Yong Qiu Liu's Web Page--G.728 Audio

Introduction of multimedia codecs

4.4 G.728 LD-CELP audio

G.728 is an ITU (The International Telecommunications Union) standard that supplies 16 Kbps algorithm for telephone-bandwidth speech codec using LD-CELP (Low-Delay Code-Excited Linear Prediction) method. It was designed to provide speech quality which is equivalent to or better than that of the G.726 32 Kbps ADPCM standard. Based on a standard analysis-by-synthesis CELP coding technique, the algorithm is designed to meet the needs of low-delay high-quality speech coding. By using short excitation vectors (5 samples, or 0.625 ms) and backward-adaptive linear predictors, the algorithmic delay of the resulting coder is 0.625 ms. Then the overall delay is less than 2 ms. It can be used in the environment of multiple speakers and background noise, and, also, to handle non-speech signals. ^[49]

LD-CELP Codec:

LD-CELP is inherited from CELP by implementing its analysis-by-synthesis approach to code-book search and has improved it by adding backward adaptation of predictors and gain to achieve an algorithmic delay of 0.625 ms. LD-CELP only transmits the index to the excitation codebook and updates the predictor coefficients through LPC analysis of previously quantised speech. It updates the excitation gain by using the gain information which is embedded in the previously quantised excitation. There are only five samples in the block size for the excitation vector and gain adaptation. LPC is used to update the perceptual weighting filter in the analysis of the unquantised speech.^[50]

The encoder part:

Uniform PCM Converter: Converting the A-law or µ -law PCM to uniform PCM.
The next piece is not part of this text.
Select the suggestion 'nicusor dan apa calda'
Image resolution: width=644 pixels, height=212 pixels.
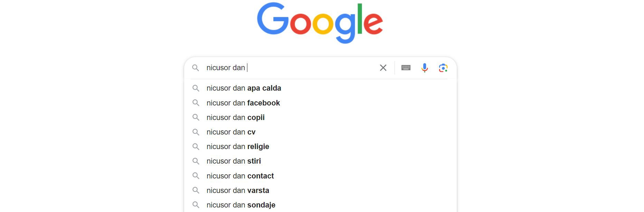coord(244,88)
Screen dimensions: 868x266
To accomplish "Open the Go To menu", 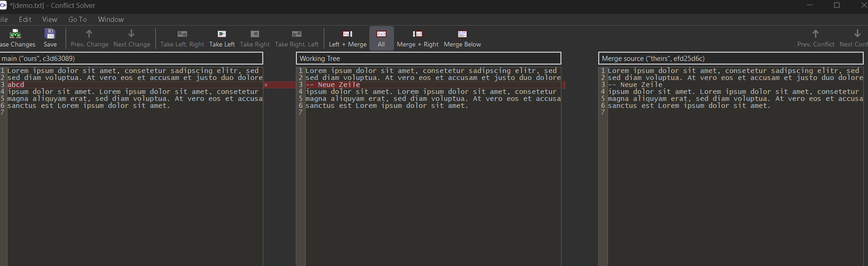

Vector Buffer: the uniform PCM signal is partitioned into blocks of five-consecutive input signal samples to form a 5-dimensional speech vector.

Adapter for perceptual weighting filter: calculates the coefficients of the perceptual weighting filter once every four speech vectors based on linear prediction analysis (often referred to as LPC analysis) of unquantised speech.

Perceptual weighting filter: Converts the current input speech vector to the weighted speech vector.

Synthesis filter: The synthesis filter is updated by the backward synthesis filter adapter. The synthesis filter is a 50-th order all-pole filter that consists of a feedback loop with a 50-th order LPC predictor in the feedback branch.

Backward synthesis filter adapter: This adapter updates the coefficients of the synthesis filter and takes the quantised (synthesised) speech as input and produces a set of synthesis filter coefficients as output.

Backward vector gain adapter: For every vector time index, the adapter updates the excitation gain which is a scaling factor used to scale the selected excitation. This adapter takes the gain-scaled excitation vector as its input, and produces an excitation gain as its output.

Excitation VQ codebook: Supplies a 1024 candidate code book of vectors for each input block.

Min. MSE (Mean-Squared Error) measure: From the resulting 1024 candidate quantised signal vectors, the encoder identifies the one that minimises a frequency-weighted Mean-Squared Error measure with respect to the input signal vector. The 10-bit code-book index of the corresponding best code-book vector (or "codevector"), which gives rise to that best candidate quantised signal vector, is transmitted to the decoder.

Then the best codevector from minimum MSE measure is then passed through the gain scaling unit and the synthesis filter to establish the correct filter memory in preparation for the encoding of the next signal vector. The synthesis filter coefficients and the gain are updated periodically in a backward adaptive manner based on the previously quantised signal and gain-scaled excitation.

Figure 2-25 LD-CELP encoder

The decoder part:

Excitation VQ codebook: This block contains an excitation VQ codebook (including shape and gain codebooks). It uses the received best codebook index to extract the best code vector selected in the LD-CELP encoder.

Gain scaling unit: Computing the scaled excitation vector by multiplying each component by the gain.

Synthesis filter: Filtering the scaled excitation vector to produce the decoded speech vector.

Decoder: The decoding operation is also performed on a block-by-block basis. Upon receiving each 10-bit index, the decoder performs a table look-up to extract the corresponding codevector from the excitation codebook. The extracted codevector is then passed through a gain scaling unit and a synthesis filter to produce the current decoded signal vector. The synthesis filter coefficients and the gain are then updated in the same way as in the encoder. The decoded signal vector is then passed through an adaptive post-filter to enhance the perceptual quality. The post-filter coefficients are updated periodically using the information available at the decoder. The five samples of the post-filter signal vector are next converted to five A-law or µ -law PCM output samples.

Figure 2-26 LD-CELP decoder

Last update April 9, 2002